Hannah Awonuga, the previous head of colleague engagement at Barclays U.Ok. and a cultural transformation and inclusion marketing consultant, sees each events as in danger. Staff would possibly discover themselves on the unsuitable facet of human sources. For employers, “when you enable employees to submit freely,” she mentioned, “you run the danger that they could specific an opinion on a Saturday that goes towards your values.”
For many years, “workism” — the assumption that work is central to 1’s id — has infiltrated the American ethos, notably for a lot of metropolis dwellers, whose hobbies and leisure actions can fall by the wayside. More and more, youthful employees are pushing again, demanding a more healthy work-life stability and actively working to decouple their id from their careers.
The world of excessive finance is without doubt one of the final sectors to catch up. “As soon as you’re employed in these industries,” Ms. Waitman mentioned, “you’re primarily taught to decide on one lane.” You might be both a “critical skilled,” she mentioned, or a “inventive.” “I simply don’t imagine these issues are mutually unique,” she added.

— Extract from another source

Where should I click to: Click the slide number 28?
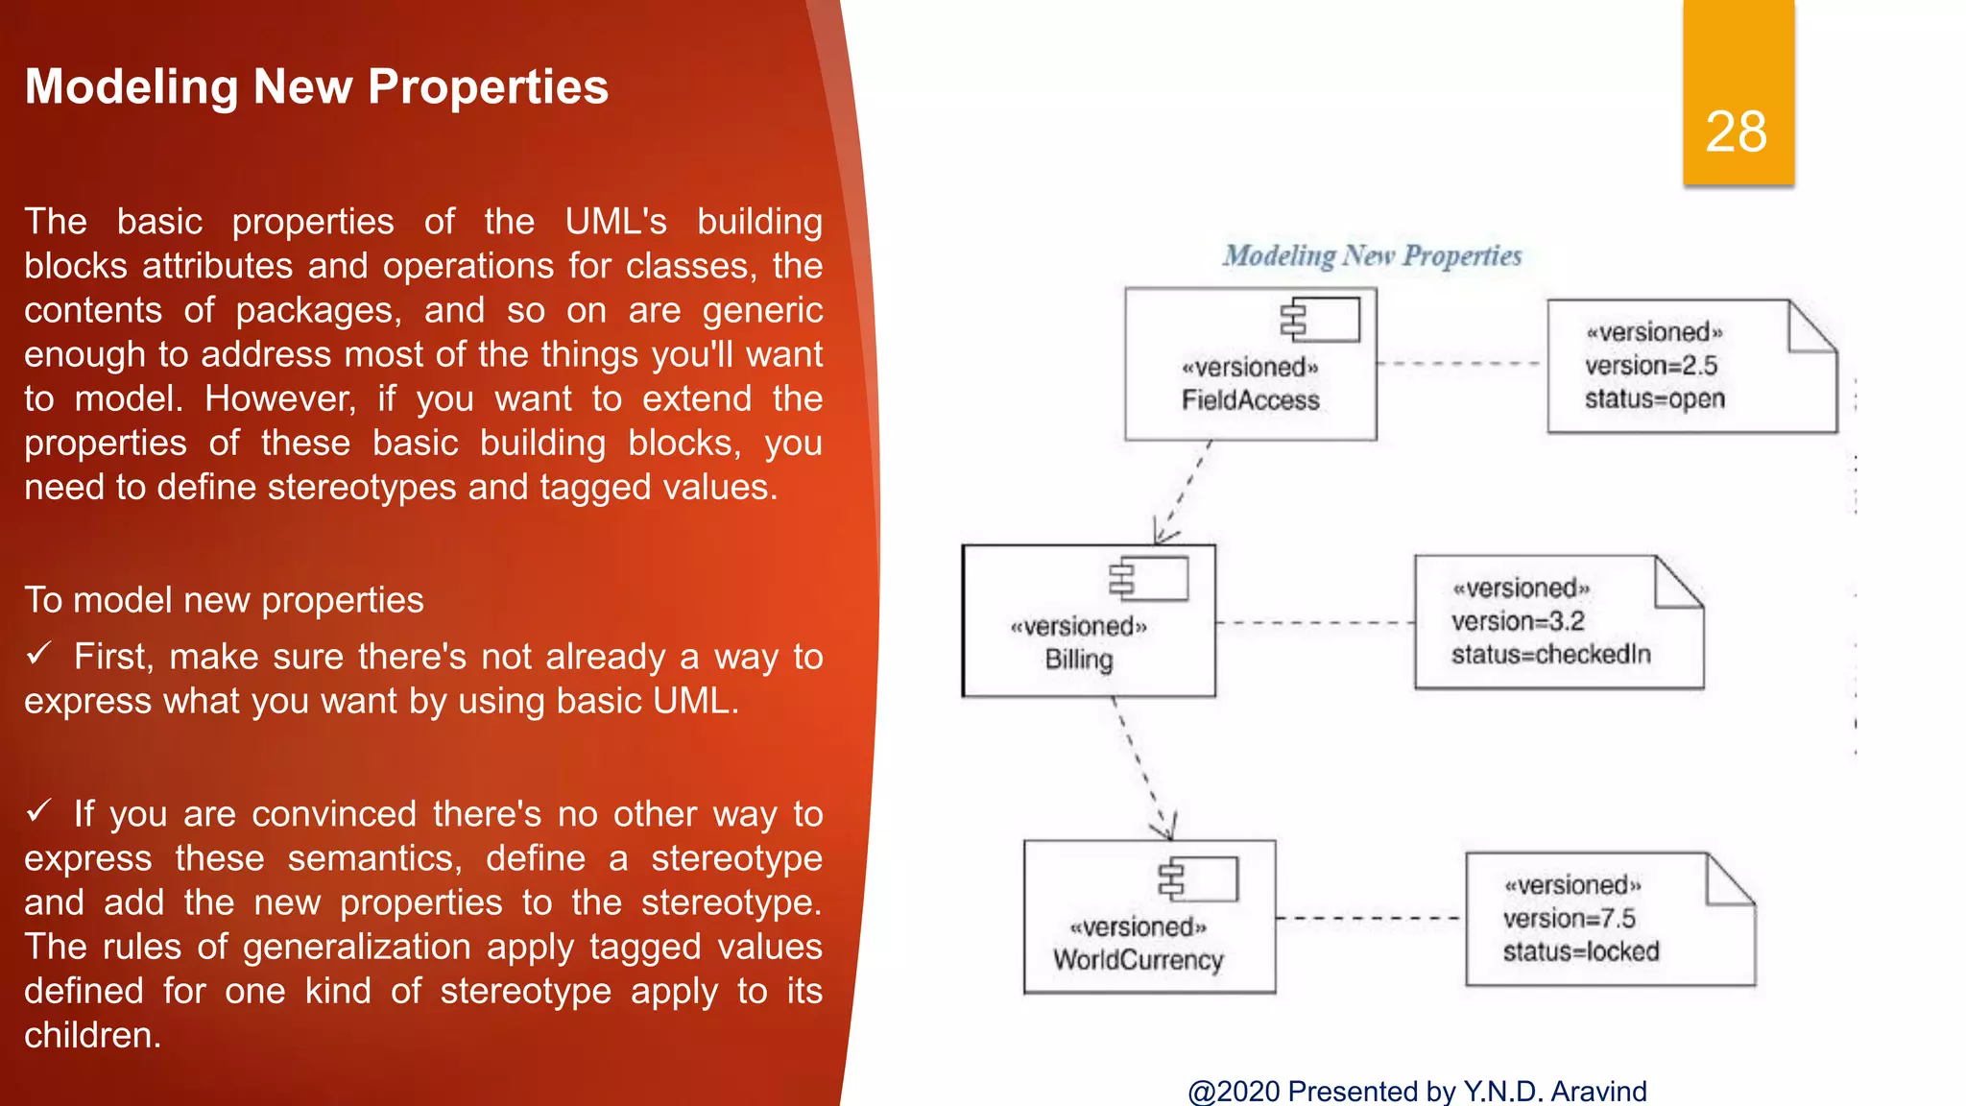click(x=1736, y=132)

Ms. Waitman, who’s Black, hoped that by posting on TikTok, she could be selling range within the business. She obtained the occasional detrimental remark, insisting she have to be a “secretary,” however a majority of her messages had been constructive, she mentioned, and got here from different girls looking for her recommendation about pursuing careers in finance.
On the time, Ms. Waitman didn’t obtain pushback from her employer on her movies, although she made positive to declare any exterior enterprise exercise to compliance and her director. “I believe corporations are simply now catching on to this,” Ms. Waitman mentioned. “As soon as they discover out, you’ve compliance in your neck.”

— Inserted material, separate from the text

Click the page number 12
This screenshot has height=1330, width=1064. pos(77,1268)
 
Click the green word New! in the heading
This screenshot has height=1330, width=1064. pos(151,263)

A latest shiny vogue unfold in Interview Journal entitled “Meet the Best Boys in Finance” highlighted what can occur when younger finance professionals appeal to the unsuitable sort of publicity. The designer-heavy photograph shoot was mocked and meme-ified on-line for violating Wall Avenue’s sacrosanct rule towards flashiness.

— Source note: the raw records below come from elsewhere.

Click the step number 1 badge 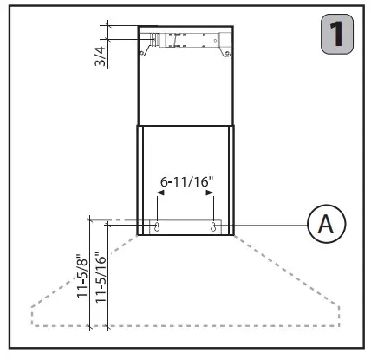coord(338,36)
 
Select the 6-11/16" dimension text coord(186,183)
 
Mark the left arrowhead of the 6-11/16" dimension coord(159,197)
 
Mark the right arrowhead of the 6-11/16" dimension coord(212,197)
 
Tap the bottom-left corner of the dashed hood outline coord(31,326)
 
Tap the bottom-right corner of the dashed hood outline coord(340,326)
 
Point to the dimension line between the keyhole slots coord(186,197)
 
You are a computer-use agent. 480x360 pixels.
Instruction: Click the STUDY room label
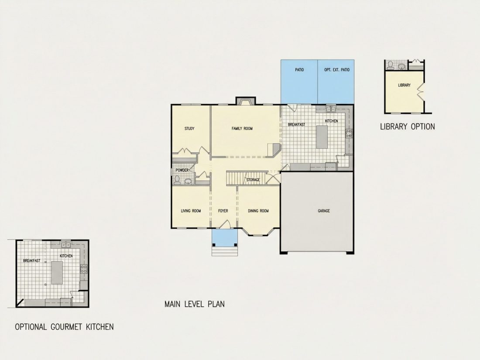pos(189,129)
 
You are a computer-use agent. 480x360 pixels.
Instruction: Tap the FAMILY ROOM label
pos(242,129)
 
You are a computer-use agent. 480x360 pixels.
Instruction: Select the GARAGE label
pos(324,211)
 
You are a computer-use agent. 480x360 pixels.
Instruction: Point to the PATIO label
pos(299,70)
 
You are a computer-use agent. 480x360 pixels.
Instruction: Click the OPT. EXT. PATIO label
pos(337,70)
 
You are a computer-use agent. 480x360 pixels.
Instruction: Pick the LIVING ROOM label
pos(191,211)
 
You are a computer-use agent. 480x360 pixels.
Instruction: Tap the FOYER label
pos(223,211)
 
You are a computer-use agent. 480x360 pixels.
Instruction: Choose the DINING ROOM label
pos(258,211)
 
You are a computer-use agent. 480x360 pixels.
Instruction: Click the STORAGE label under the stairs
pos(253,180)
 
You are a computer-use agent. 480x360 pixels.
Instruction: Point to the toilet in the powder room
pos(177,180)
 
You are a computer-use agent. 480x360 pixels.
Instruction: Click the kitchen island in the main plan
pos(322,137)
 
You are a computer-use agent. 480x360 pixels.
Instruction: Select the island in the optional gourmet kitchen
pos(57,272)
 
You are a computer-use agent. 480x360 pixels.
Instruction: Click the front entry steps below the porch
pos(225,251)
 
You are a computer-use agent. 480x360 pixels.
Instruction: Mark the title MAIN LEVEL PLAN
pos(194,304)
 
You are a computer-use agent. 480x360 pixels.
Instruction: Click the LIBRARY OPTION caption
pos(408,127)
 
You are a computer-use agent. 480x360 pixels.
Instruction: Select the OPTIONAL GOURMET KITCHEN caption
pos(64,327)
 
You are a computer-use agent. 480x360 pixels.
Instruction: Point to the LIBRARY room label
pos(404,85)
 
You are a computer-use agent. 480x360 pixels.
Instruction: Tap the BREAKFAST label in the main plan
pos(296,125)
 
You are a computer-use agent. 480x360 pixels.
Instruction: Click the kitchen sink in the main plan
pos(331,109)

Throughout social media, some girls had been fast to level out the double commonplace at play. “However girls get fired from Goldman for being influencers …” learn one remark left on a TikTok video concerning the unfold.
In truth, most of the folks posting influencer-like content material are younger girls, which is at odds with the historically male-dominated world of excessive finance.
A spokesperson for Goldman Sachs advised Bloomberg that the interviews in Interview Journal weren’t accredited by the agency.
After the compliance assembly, Ms. Sheehan did as she was instructed and archived all her social media posts. Three months later, although, she put them again up. “I didn’t see my posts as a violation of the bylaws,” she mentioned. Instantly, one other assembly with compliance landed on her calendar. This time, her cake enterprise was taking off, and Ms. Sheehan determined handy in her resignation. (Goldman Sachs didn’t reply to requests for remark.)
As banks are pressured to iron out their insurance policies in an ever extra on-line world, employees sharing the trivia of their days is more likely to turn into an growing headache for compliance. “When you have 5 followers, there’s no have to make anybody conscious,” Ms. Awonuga mentioned. However, she added, “as extra Gen Z’s come into the office and develop of their roles, I simply don’t understand how possible it turns into to say you’re not allowed a social media presence.”
Ms. Sheehan, in the meantime, has no regrets. “I can’t imagine,” she mentioned, “that they had been involved about me making pink truffles when individuals are insider buying and selling.”